La mode italienne de l'été 2001

Les défilés de prêt-à-porter féminin pour le printemps-été 2001, présentés à Milan, consacrent une femme sexy sur un mode tantôt glacé, tantôt luxueusement débridé. Côté luxe, Versace propose de longues robes de soie fendues sur la cuisse, dégagées dans le dos. Les habits de Donatella Versace, qui a repris le flambeau de la maison depuis la mort du styliste en 1997, font la part belle aux drapés fluides, aux silhouettes floues. Gianfranco Ferré s'inspire de l'Afrique avec des boubous drapés, des robes végétales couleur paille, des imprimés noir et blanc. Chez Fendi, on fait plus dans l'archéologie que l'ethnologie et l'on va chercher du côté du Forum romain de quoi remettre au goût du jour la panoplie des gladiateurs, dans une profusion de plis et de sacs de toutes formes généralement cloutés, portés comme des boucliers. Dolce et Gabbana raffolent du métal et de la pierre, qui recouvrent la plupart de leurs vêtements.

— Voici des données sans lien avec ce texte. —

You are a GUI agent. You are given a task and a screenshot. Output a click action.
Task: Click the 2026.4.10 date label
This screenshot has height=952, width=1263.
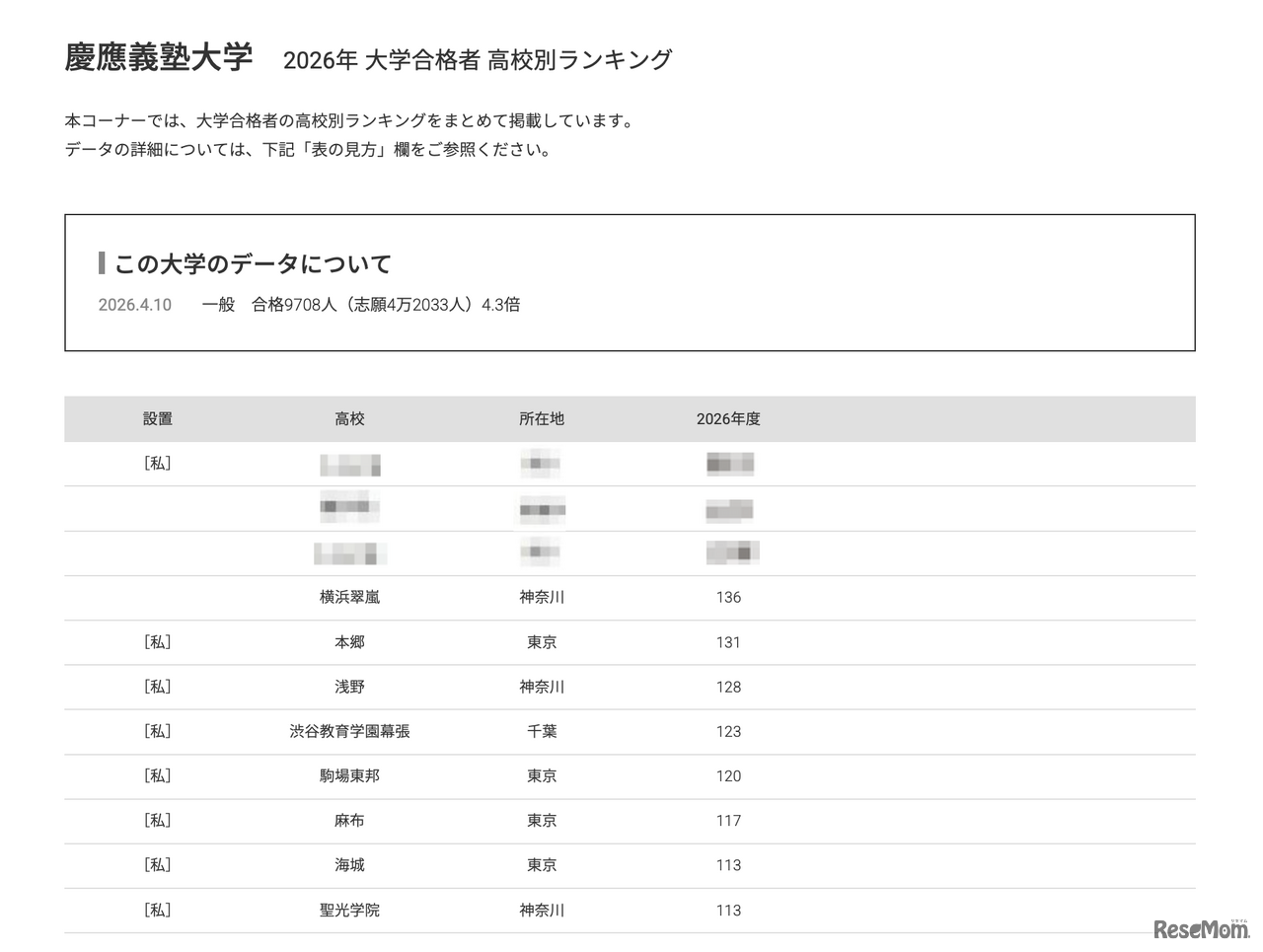pyautogui.click(x=134, y=305)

Tom Ford, chez Gucci, privilégie le techno-militaire, avec des jupes aux couleurs satinées et des bustiers à armatures. Plus chaleureux, Moschino propose une mode centrée sur l'Espagne, avec des pantalons corsaires bordés de dentelle, des hauts rouges, des mantilles et robes à falbala rouge et noir. De son côté, Giorgio Armani cultive un style fluide, frais et discret, avec une ligne plutôt garçonne composée de pantalons à bretelles de tissu, de maillots rayés et de foulards de soie noire.